▸ TEKS HALAMAN

* * * *

Politik dan Ulama, Sebuah Dikotomi?

Facebook
Twitter
LinkedIn
Pinterest
Pocket
WhatsApp

Oleh : Zahida Arrosyida

Ulama ialah mereka yang berbuat kebaikan tanpa berharap imbalan, tidak senang publikasi apalagi pencitraan, tidak terima suap meski memiliki kesempatan. Politisi itu yang ketika berbuat berharap ada balasan, senang pencitraan demi kedudukan, suap dilakukan demi pertahankan jabatan. Beginilah anggapan sebagian besar masyarakat.

Ada fenomena dikotomi ketika memandang ulama dan dunia politik. Ulama adalah sebutan untuk orang-orang berilmu yang aktif memberikan nasihat, terutama ilmu agama. Sedangkan politik sangat identik dengan perkara dunia. Posisi ulama dalam kancah politik selalu terpinggirkan, mereka hanya diperlukan saat giliran pembacaan doa atau saat kampanye untuk menarik simpati umat.

Pendapat seorang tokoh tentang wajah baru pengurus MUI, setidaknya dapat dikatakan merepresentasikan hal tersebut. Saat mengomentari terpilihnya Miftachu Akhyar sebagai Ketua Umum MUI periode 2020-2025 menggantikan KH Ma’ruf Amin, yang kini menjabat sebagai Ketua Dewan Pertimbangan di MUI. Sejumlah nama yang dinilai aktif mengkritik pemerintah, seperti Tengku Zulkarnain, Bakhtiar Nasir, Din Syamsudin dan Yusuf Muhammad Martak terlihat absen menjadi pengurusnya.

Wakil Ketua Komisi VIII dari Fraksi Partai Golkar, Ace Hasan Syadzily berkomentar terkait sejumlah nama seperti Din Syamsuddin hingga Tengku Zulkarnain yang lekat dengan PA 212 hilang dari kepengurusan MUI periode 2020-2025.
Ace awalnya mengucapkan selamat atas lancarnya acara Munas MUI. Dia berharap pengurus terpilih bisa menjadi wadah hingga pelayan umat. Kemudian Ace mengingatkan bahwa MUI bukan untuk kepentingan politik (www.detiknews.com, 27/11/2020).

* * * *

▸ DATA TEREKAM

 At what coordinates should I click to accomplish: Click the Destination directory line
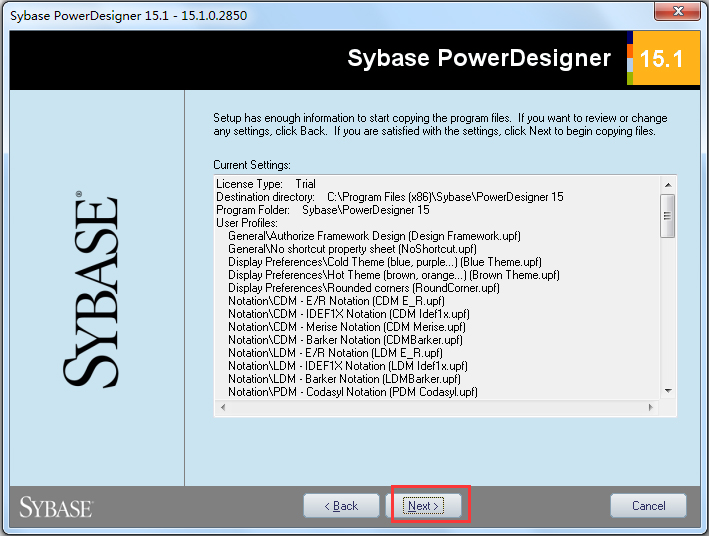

* * * *

▸ DAFTAR TUGAS
**A)** Tulis ulang secara persis bagian teks halaman yang diawali kata-kata berisi "Ada fenomena dikotomi" dan diakhiri dengan "absen menjadi pengurusnya.".
**B)** Menurut teks halaman, untuk apa ulama diperlukan saat kampanye? Jelaskan dalam satu sampai tiga kalimat.

▸ HASIL
**A)**
Ada fenomena dikotomi ketika memandang ulama dan dunia politik. Ulama adalah sebutan untuk orang-orang berilmu yang aktif memberikan nasihat, terutama ilmu agama. Sedangkan politik sangat identik dengan perkara dunia. Posisi ulama dalam kancah politik selalu terpinggirkan, mereka hanya diperlukan saat giliran pembacaan doa atau saat kampanye untuk menarik simpati umat.

Pendapat seorang tokoh tentang wajah baru pengurus MUI, setidaknya dapat dikatakan merepresentasikan hal tersebut. Saat mengomentari terpilihnya Miftachu Akhyar sebagai Ketua Umum MUI periode 2020-2025 menggantikan KH Ma’ruf Amin, yang kini menjabat sebagai Ketua Dewan Pertimbangan di MUI. Sejumlah nama yang dinilai aktif mengkritik pemerintah, seperti Tengku Zulkarnain, Bakhtiar Nasir, Din Syamsudin dan Yusuf Muhammad Martak terlihat absen menjadi pengurusnya.

**B)** Ulama diperlukan saat kampanye untuk menarik simpati umat. Di luar itu, posisi mereka dalam kancah politik terpinggirkan. Mereka hanya dilibatkan saat giliran pembacaan doa.